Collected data

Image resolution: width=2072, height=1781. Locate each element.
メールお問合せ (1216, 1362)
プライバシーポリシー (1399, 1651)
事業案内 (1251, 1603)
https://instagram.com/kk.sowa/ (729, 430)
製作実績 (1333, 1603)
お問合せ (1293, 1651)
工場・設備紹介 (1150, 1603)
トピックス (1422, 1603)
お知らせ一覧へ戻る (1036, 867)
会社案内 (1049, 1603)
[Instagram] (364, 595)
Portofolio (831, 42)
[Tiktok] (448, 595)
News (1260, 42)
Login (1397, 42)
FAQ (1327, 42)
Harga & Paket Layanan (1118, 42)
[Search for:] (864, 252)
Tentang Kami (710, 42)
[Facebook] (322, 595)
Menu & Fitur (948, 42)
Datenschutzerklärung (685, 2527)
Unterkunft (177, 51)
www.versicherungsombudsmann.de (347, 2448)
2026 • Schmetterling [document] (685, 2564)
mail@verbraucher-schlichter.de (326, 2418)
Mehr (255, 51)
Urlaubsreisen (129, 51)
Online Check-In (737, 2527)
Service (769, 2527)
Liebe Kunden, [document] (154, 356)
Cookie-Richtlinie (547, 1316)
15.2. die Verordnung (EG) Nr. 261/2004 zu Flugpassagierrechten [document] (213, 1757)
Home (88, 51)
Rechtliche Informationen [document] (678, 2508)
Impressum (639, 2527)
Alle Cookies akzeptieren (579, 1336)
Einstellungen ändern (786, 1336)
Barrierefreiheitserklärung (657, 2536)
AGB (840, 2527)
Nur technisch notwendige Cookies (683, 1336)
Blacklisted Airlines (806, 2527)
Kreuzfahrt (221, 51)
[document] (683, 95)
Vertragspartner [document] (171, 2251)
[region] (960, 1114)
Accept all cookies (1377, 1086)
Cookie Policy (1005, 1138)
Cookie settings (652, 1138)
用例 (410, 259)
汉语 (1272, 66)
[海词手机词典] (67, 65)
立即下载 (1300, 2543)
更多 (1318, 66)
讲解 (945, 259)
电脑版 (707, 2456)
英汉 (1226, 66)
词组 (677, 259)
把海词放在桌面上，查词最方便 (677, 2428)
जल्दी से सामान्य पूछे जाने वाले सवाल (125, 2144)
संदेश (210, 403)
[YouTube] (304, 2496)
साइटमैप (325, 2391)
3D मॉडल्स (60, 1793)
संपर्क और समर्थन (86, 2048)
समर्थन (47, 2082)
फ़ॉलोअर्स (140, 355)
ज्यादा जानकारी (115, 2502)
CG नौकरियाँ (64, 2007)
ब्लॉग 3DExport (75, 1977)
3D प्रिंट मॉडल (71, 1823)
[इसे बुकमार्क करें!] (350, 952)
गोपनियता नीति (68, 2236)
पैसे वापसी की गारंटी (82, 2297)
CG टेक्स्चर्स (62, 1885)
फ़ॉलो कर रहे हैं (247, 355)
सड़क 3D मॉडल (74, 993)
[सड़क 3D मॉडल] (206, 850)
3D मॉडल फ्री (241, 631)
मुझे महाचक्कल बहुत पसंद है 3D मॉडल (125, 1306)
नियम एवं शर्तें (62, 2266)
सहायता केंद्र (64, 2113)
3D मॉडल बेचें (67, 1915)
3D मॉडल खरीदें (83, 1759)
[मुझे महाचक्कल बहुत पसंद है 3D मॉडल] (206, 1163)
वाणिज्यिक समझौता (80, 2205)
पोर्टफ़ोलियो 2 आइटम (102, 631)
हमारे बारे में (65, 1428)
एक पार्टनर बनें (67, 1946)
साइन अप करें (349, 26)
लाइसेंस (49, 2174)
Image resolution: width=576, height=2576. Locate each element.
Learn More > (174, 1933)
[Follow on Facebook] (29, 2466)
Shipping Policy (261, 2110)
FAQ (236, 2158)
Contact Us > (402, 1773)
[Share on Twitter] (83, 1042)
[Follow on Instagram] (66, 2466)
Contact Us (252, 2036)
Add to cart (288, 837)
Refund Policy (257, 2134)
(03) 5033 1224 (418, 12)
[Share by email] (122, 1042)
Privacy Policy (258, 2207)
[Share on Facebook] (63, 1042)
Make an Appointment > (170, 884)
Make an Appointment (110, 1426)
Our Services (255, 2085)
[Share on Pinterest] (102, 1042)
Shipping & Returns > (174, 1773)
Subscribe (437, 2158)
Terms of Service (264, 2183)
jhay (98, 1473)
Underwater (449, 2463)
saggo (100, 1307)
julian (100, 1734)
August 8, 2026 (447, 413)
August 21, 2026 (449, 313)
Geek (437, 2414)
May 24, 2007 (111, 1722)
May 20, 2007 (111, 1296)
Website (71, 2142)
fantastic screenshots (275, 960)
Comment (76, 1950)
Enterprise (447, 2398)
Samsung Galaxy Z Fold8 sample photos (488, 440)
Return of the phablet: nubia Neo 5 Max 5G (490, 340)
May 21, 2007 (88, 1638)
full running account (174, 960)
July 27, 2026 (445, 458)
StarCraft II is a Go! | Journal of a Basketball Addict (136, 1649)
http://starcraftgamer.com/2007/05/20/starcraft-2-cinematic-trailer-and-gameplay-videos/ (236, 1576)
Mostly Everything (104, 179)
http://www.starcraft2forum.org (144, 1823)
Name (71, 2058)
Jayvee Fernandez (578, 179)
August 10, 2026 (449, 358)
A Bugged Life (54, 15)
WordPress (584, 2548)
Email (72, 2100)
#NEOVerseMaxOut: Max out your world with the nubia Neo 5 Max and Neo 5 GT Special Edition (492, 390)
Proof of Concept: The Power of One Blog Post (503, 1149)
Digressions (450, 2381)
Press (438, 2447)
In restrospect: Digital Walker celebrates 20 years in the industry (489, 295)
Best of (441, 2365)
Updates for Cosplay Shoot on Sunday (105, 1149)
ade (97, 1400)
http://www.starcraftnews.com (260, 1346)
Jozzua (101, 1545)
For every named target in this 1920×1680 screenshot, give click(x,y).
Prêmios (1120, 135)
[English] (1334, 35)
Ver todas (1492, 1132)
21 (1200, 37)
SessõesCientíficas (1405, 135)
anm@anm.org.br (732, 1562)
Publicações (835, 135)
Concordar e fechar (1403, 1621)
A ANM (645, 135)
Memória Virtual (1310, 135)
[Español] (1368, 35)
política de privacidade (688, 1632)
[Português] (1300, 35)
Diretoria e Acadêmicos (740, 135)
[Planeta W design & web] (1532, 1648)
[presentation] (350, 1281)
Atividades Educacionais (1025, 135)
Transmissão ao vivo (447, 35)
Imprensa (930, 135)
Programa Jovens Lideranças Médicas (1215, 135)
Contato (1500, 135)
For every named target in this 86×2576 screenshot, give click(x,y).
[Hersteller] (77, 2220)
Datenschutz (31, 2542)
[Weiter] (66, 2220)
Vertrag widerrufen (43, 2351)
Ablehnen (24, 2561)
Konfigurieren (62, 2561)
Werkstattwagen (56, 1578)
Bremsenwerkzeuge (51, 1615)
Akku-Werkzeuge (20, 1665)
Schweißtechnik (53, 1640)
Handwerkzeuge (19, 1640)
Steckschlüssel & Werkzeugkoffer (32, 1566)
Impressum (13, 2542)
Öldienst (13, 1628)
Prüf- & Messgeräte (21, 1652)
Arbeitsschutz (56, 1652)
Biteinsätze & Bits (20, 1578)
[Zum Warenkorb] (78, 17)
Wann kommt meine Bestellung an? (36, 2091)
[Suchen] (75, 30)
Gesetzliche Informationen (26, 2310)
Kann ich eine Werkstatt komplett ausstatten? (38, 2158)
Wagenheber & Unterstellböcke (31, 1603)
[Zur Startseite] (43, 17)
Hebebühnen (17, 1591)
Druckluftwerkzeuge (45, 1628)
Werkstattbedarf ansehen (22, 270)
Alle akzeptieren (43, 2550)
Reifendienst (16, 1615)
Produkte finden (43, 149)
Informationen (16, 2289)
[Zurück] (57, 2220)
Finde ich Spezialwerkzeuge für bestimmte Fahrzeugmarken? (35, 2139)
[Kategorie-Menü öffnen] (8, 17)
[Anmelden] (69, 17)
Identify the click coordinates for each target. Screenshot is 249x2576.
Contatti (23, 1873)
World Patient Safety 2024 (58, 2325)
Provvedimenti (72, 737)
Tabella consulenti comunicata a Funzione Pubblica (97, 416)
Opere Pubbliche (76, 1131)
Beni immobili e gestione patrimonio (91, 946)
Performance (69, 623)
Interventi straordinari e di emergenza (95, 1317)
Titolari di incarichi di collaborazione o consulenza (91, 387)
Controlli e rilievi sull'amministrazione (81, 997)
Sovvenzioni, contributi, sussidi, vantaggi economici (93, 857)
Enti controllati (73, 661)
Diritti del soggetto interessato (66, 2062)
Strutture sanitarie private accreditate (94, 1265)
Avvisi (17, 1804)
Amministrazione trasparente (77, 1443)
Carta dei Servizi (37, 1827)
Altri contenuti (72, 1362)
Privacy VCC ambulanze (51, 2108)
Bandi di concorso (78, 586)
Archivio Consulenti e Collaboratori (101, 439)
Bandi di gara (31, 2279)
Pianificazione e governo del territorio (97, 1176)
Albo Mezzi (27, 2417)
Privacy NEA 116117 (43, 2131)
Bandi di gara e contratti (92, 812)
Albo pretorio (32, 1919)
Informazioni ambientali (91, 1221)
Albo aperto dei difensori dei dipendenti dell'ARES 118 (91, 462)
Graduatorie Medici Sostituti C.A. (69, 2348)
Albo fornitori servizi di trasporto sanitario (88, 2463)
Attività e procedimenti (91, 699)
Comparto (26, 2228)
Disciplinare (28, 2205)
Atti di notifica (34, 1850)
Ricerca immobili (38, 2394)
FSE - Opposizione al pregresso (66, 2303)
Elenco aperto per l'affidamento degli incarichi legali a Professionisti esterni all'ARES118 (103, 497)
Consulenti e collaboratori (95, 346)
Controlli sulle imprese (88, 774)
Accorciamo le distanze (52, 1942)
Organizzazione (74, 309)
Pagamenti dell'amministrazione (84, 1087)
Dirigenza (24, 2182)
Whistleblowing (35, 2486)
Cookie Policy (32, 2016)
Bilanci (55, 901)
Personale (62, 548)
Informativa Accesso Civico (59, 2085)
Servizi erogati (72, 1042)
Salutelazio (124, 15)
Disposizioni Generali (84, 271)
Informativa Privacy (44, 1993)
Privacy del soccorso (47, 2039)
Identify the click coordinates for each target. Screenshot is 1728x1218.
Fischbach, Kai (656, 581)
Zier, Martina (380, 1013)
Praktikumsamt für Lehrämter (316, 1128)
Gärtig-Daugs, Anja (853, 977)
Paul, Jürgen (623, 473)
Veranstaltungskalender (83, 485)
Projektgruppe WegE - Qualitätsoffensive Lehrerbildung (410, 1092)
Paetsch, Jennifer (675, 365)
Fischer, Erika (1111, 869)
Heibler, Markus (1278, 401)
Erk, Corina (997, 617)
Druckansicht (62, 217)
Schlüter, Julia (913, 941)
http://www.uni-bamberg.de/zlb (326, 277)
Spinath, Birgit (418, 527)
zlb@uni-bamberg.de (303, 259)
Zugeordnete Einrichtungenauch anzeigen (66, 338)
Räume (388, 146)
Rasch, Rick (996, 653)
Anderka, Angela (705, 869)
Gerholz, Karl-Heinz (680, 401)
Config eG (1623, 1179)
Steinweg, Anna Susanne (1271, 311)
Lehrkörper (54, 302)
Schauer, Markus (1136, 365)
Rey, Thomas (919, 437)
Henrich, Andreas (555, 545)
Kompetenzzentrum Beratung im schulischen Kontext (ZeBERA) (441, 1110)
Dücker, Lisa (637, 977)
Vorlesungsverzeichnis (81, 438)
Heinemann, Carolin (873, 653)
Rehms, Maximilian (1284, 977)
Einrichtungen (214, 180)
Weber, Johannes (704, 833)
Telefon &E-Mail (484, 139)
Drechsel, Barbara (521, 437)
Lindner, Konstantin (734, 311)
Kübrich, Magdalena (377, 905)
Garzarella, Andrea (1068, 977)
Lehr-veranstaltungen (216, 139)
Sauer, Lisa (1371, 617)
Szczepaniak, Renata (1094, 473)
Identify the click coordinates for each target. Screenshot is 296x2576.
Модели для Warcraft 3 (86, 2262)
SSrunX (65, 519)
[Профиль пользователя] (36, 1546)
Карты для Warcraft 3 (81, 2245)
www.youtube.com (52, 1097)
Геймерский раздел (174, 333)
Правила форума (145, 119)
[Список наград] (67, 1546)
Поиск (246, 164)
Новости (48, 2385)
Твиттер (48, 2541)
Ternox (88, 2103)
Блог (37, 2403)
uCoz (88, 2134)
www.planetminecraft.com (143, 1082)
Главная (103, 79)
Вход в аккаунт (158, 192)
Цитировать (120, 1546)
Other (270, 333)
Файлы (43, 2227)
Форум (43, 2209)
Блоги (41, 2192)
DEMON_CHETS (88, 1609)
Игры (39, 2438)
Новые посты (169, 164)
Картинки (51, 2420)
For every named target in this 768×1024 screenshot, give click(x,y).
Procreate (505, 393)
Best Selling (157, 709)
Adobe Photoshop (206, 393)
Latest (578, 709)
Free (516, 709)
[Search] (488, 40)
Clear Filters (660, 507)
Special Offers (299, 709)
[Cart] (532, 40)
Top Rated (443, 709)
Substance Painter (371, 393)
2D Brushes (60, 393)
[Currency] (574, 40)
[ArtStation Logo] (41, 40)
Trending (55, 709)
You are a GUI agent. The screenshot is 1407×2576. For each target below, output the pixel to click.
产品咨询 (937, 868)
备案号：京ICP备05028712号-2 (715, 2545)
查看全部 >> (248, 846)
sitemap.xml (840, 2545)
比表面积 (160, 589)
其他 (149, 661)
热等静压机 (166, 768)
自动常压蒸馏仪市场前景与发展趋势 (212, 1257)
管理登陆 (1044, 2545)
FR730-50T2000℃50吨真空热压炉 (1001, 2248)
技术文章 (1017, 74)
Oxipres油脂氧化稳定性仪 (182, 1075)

Problem requirements - Above are some records; copy each line there that contains "Albo".

Your response -
Albo Mezzi (27, 2417)
Albo pretorio (32, 1919)
Albo aperto dei difensori dei dipendenti dell'ARES 118 (91, 462)
Albo fornitori servizi di trasporto sanitario (88, 2463)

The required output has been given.